Count the lines in the records below that contain the word "Where", with case counting, and reply with the number alone.

**Task data**
⟨

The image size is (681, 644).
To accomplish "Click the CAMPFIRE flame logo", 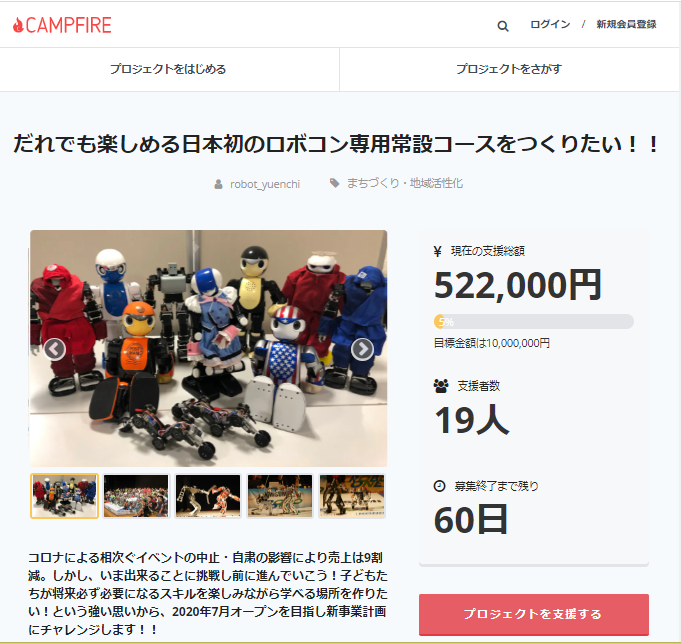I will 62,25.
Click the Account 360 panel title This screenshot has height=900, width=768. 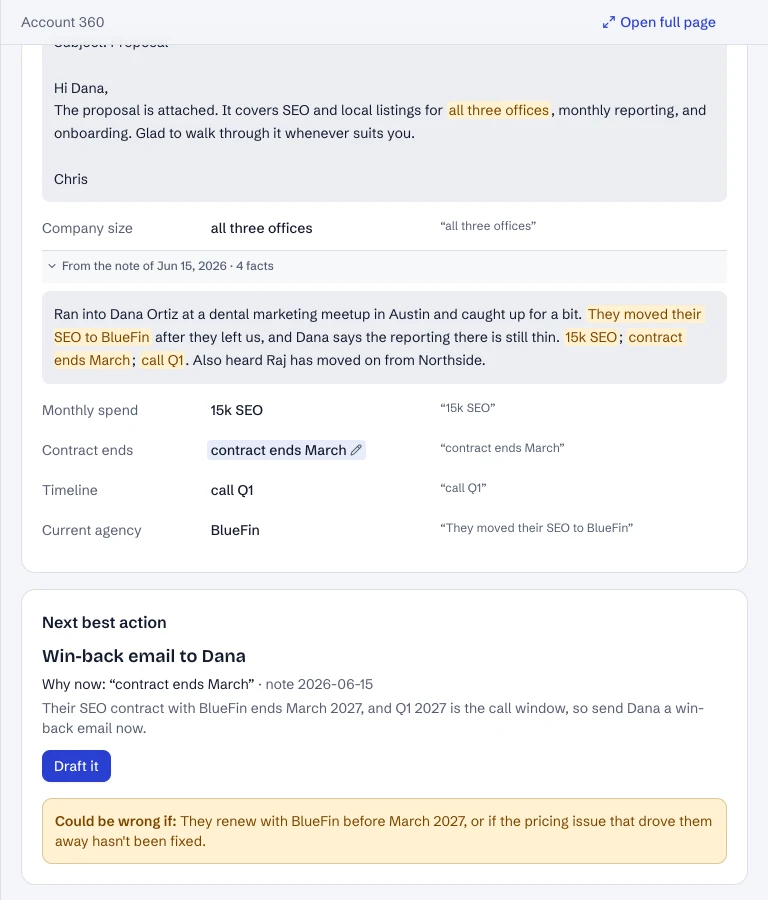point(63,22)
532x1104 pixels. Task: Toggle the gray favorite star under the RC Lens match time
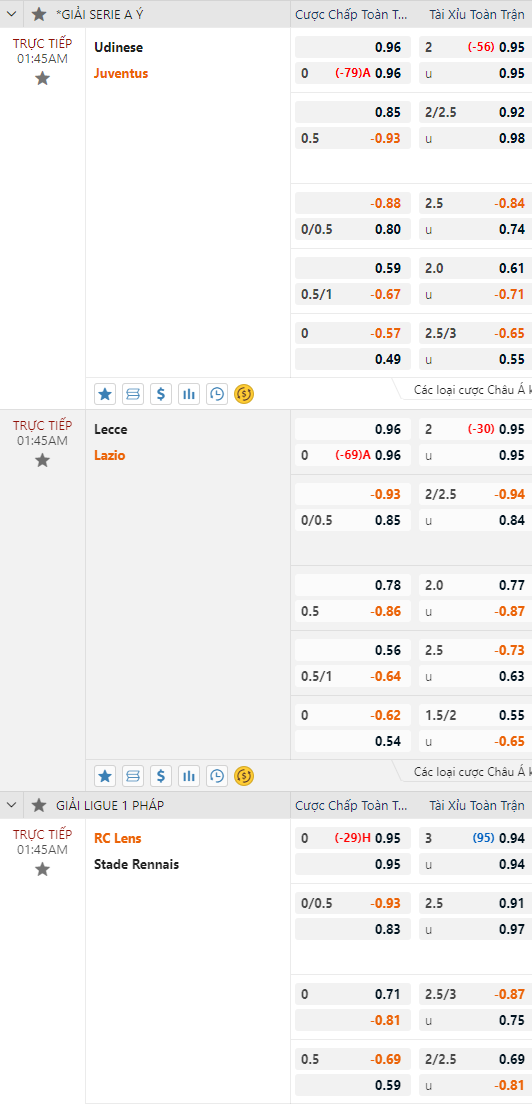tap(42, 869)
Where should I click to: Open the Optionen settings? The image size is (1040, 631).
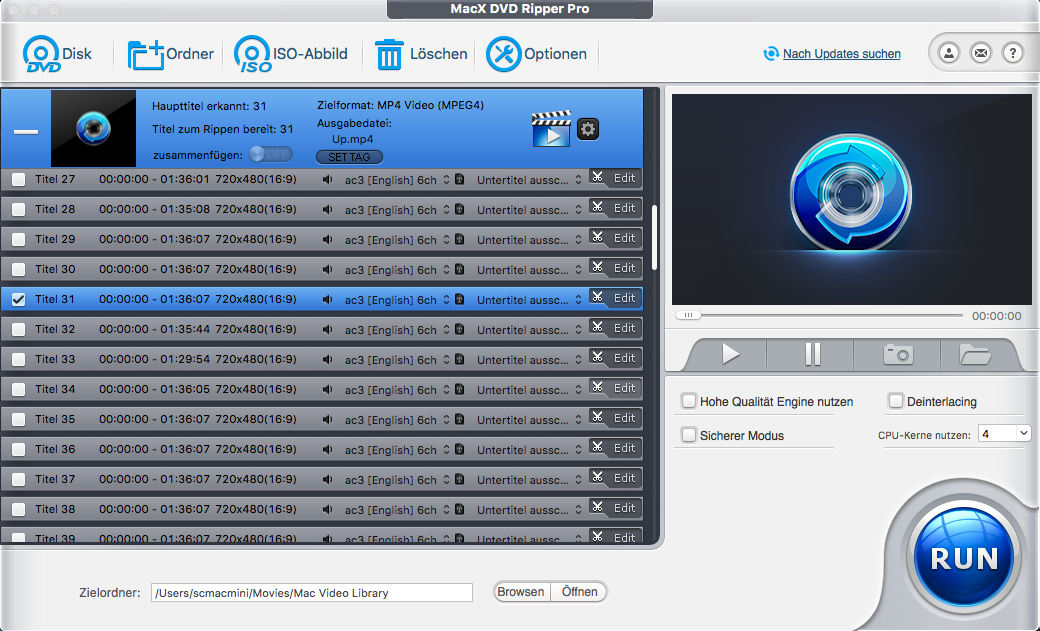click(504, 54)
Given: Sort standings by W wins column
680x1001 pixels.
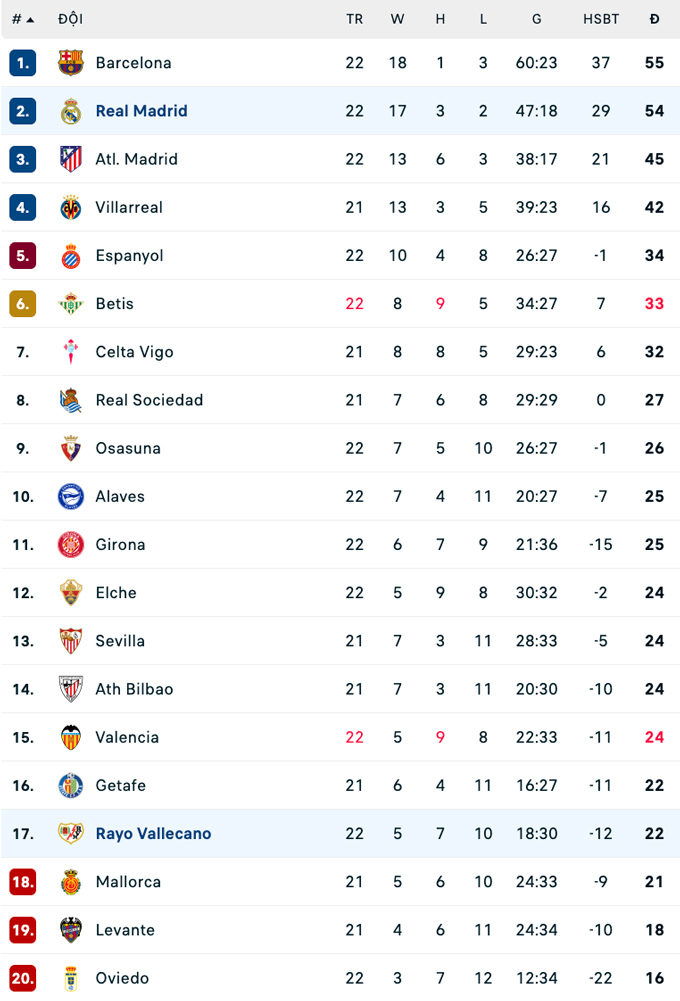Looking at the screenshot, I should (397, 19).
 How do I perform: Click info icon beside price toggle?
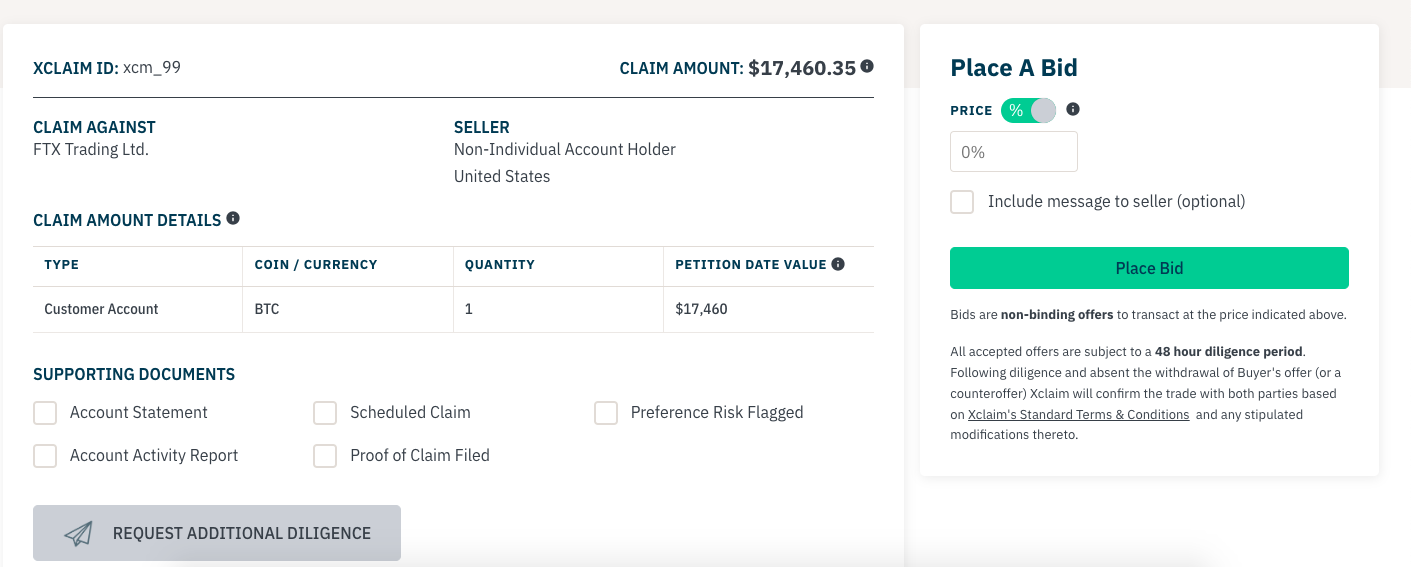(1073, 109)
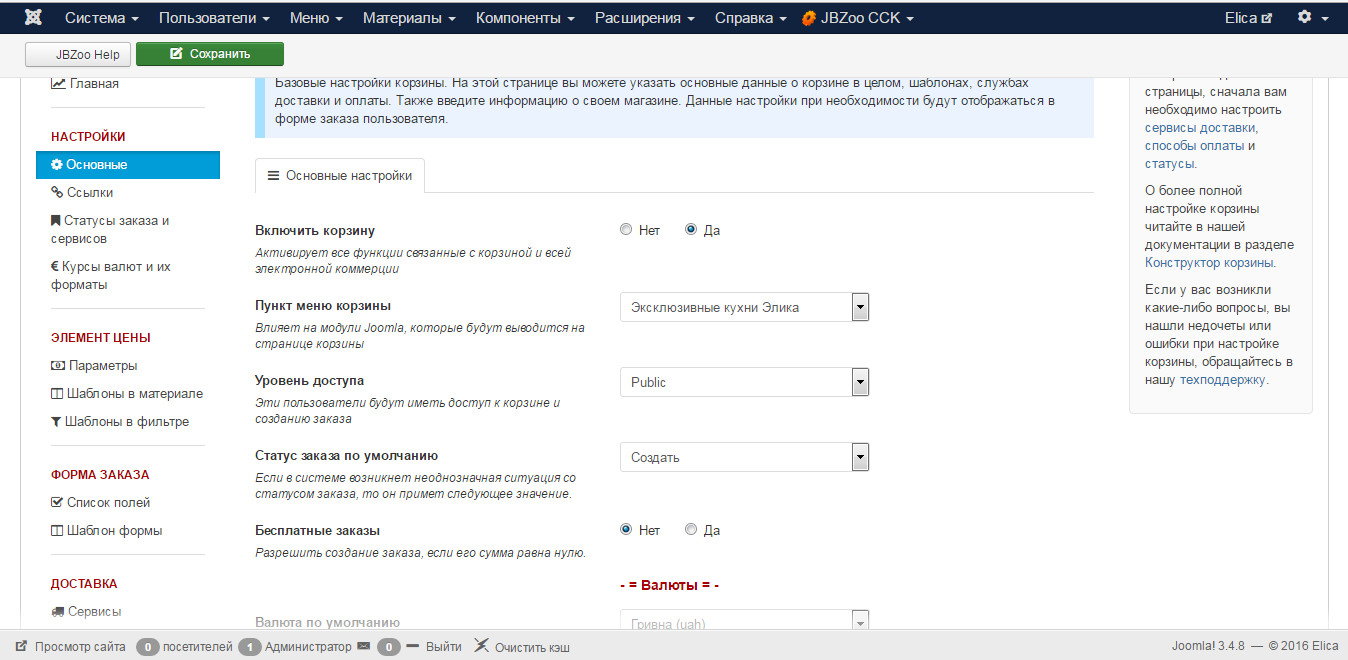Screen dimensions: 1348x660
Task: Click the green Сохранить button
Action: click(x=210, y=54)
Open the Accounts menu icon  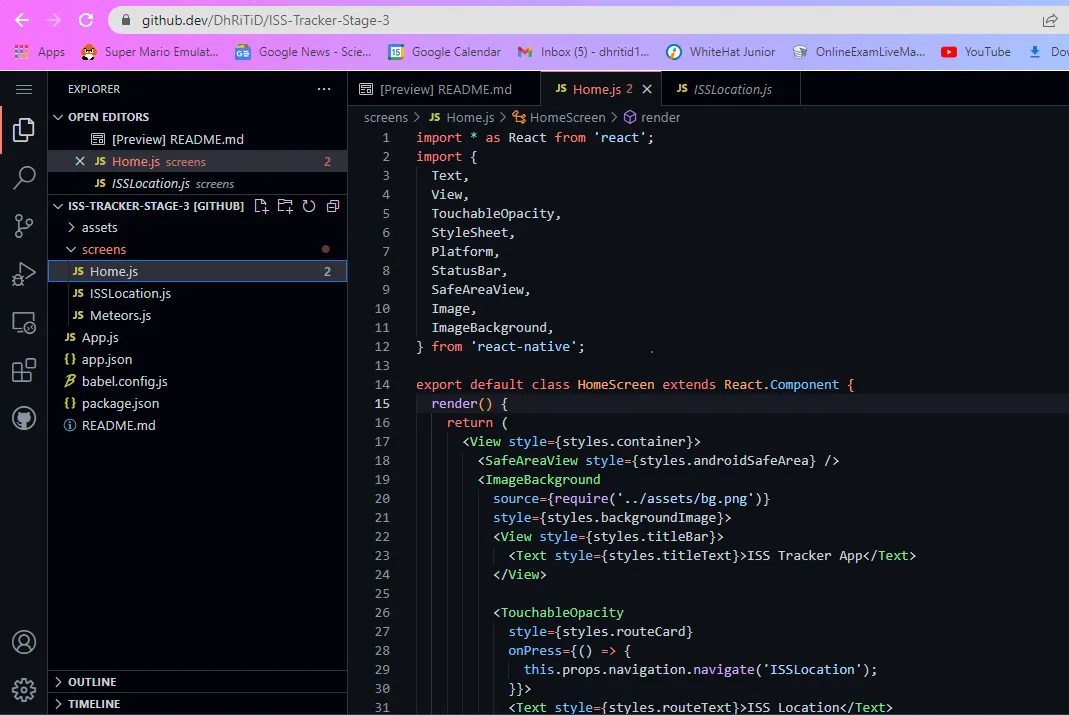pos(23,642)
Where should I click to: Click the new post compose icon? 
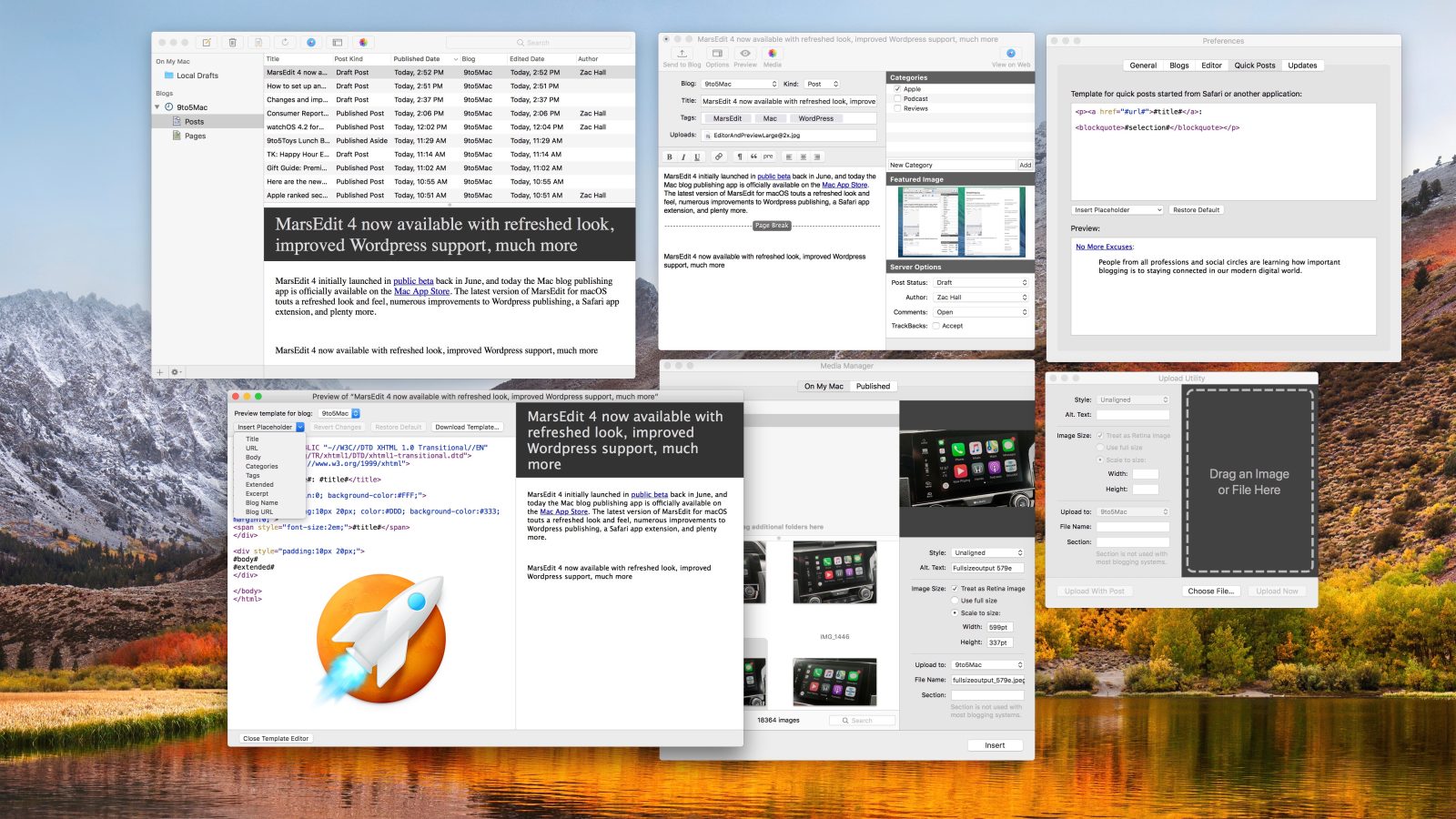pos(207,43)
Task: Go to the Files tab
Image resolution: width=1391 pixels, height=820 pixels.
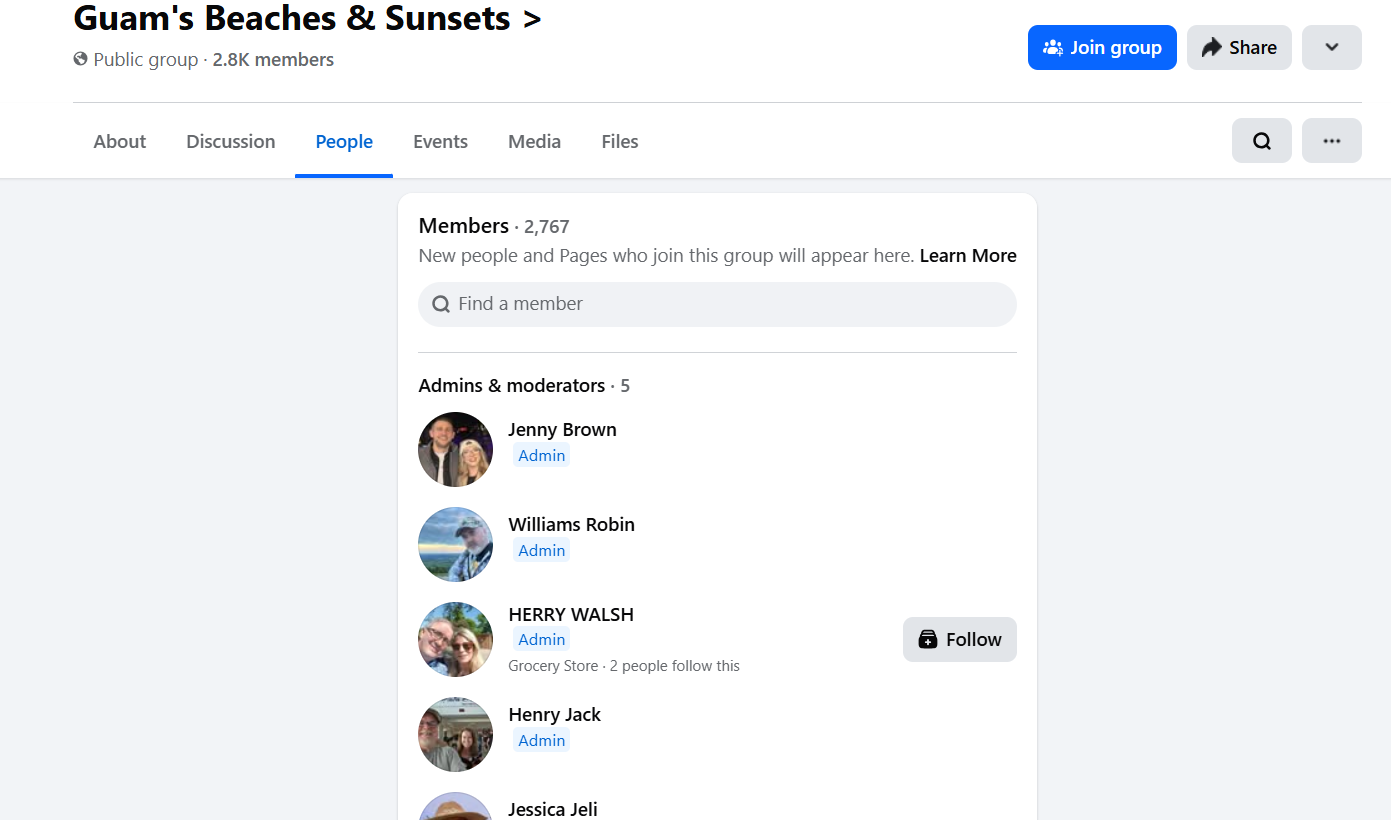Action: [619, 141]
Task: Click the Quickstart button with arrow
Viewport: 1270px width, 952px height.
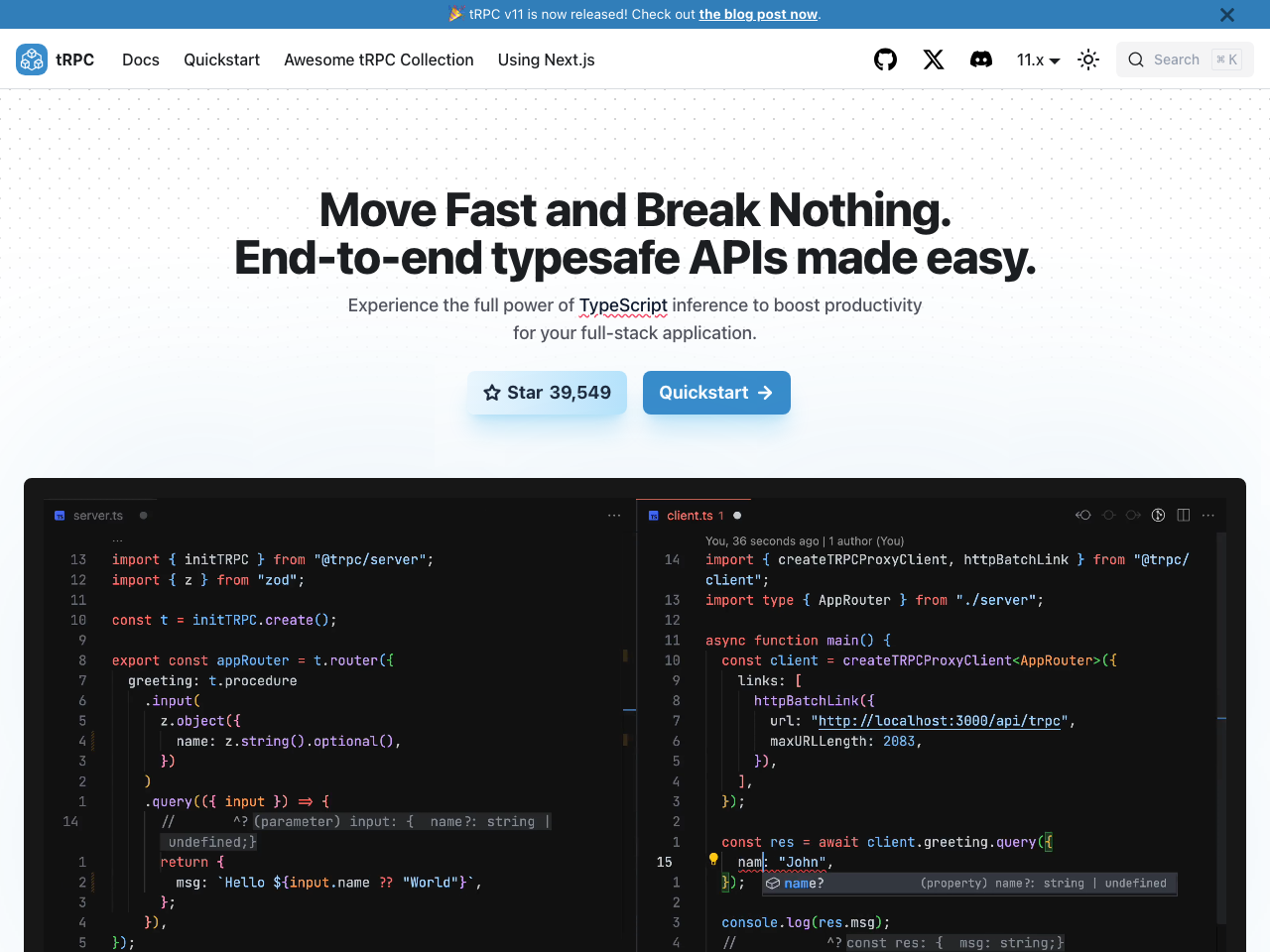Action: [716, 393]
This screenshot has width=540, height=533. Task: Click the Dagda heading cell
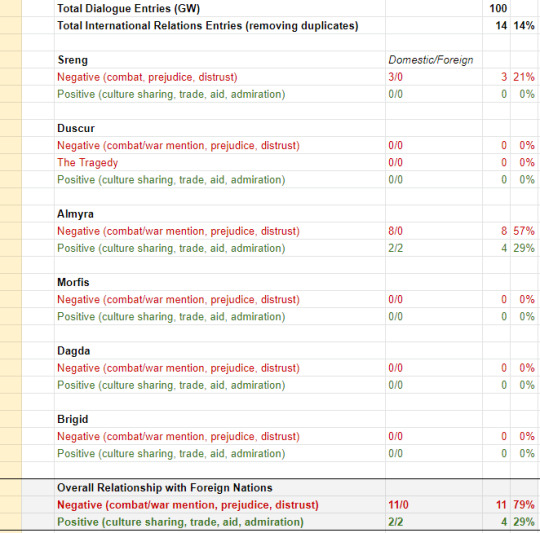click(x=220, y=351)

⟩

**Written solution**
2